To make the exercise eccentric, I simply shifted the emphasis. Normal curls are about lifting; mine were about lowering. I would bring the dumbbell up to my shoulder, then focus on slowly controlling the descent to the start position.

My first session, in late January, I had poor form. On each curl with the eleven-pound dumbbell, the weight dropped rather quickly. My skinny arms and weak tendons couldn’t provide any push-back resistance. The dumbbell felt as heavy as a burlap sack filled with rocks. I grunted and grit my teeth. The next day I achieved one desired effect: my tendons were sore.

Over the following weeks, the damaged tendons repeatedly endured the same cycle: get sore, get a little stronger. Gradually I added more plates to the bars, at last reaching twenty-two pounds. My form improved too. I went from doing twenty awkward repetitions with eleven pounds to doing thirty, nice and slow, with twice the weight.

In early April I was happily surprised to find I could type for a few minutes at a time, no symptoms. Near the end of April, three months after beginning the exercise regimen, I was typing almost normally.

At long last, everything was coming together. My knees were better. My arms were better. My back had even begun to improve, through special exercises to strengthen muscles around the spine.

At that point, my time in Hong Kong was nearing an end, but I had one more goal to achieve.
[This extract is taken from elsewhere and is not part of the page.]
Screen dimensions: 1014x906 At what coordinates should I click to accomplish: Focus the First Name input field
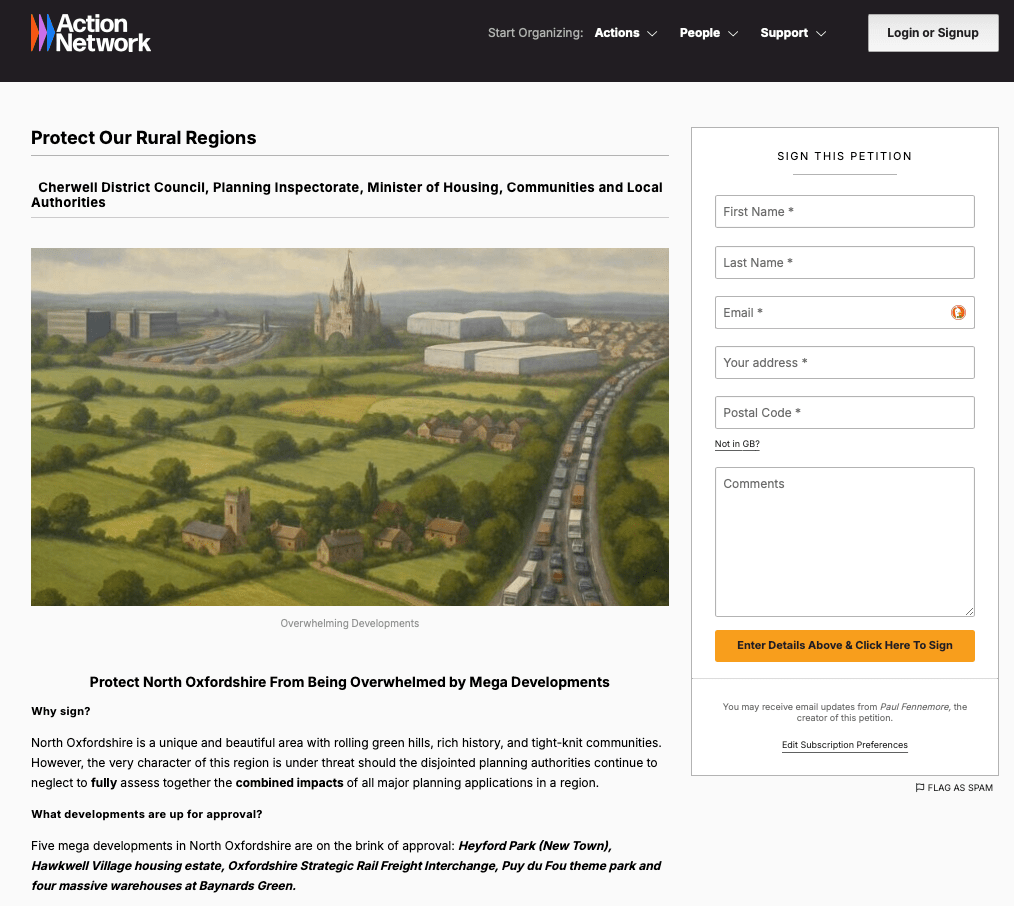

It had been kicking around in the back of my mind for months. Before flying back to America on April 30, I wanted to walk to Mui Wo along the familiar monastery trail. Until then, I always stopped at the pagoda on the hill, roughly the halfway point, then turned around. Going all the way, at least once, felt right as a symbolic act of completion.

I set out on a late April day under cool, dreary, low-hanging skies. A whisper of wind rustled the foliage. Through the stillness, I heard the trilling of birds and the calls of other hikers on the trail. First I climbed up to the pagoda way station. Once there, I rested and gazed out toward Hong Kong Island. All I could see was thick mist shrouding a small island in the near distance.

After a ten-minute break, I began a slow descent to Mui Wo. The drone of a ferry engine drifted over the green hills as my feet crunched over loose soil. I tried to listen hard and see hard too, to freeze in my memory these last impressions of Hong Kong. I had gone through the worst period of my life here. But along the way I discovered a stirring message underneath all the despair: that things do get better, when you believe in yourself and have a rational plan for progress and don’t give up.

In the end, I became convinced that we always have to keep in mind our natural resilience, instead of becoming obsessed with what seem like the inevitable breakdowns that come with the aging process. Our bodies do change with time; that’s an undeniable fact. We grow a little slower, a little more fragile. But that’s not the whole story.

Even into old age, our bodies are remarkable in what they can do. It’s important to appreciate that. Over the course of our long lives, they respond to millions of physical insults and find a way to heal. They don’t suddenly forget how to do that when a certain page on the calendar flips over. 

I quit my job to prove that my bad knees could get better. After twelve months, my journey wasn’t over, but I had accomplished a lot. My knees were stronger and more mobile. They rarely ached or pained me. And I was convinced that even better days lay ahead.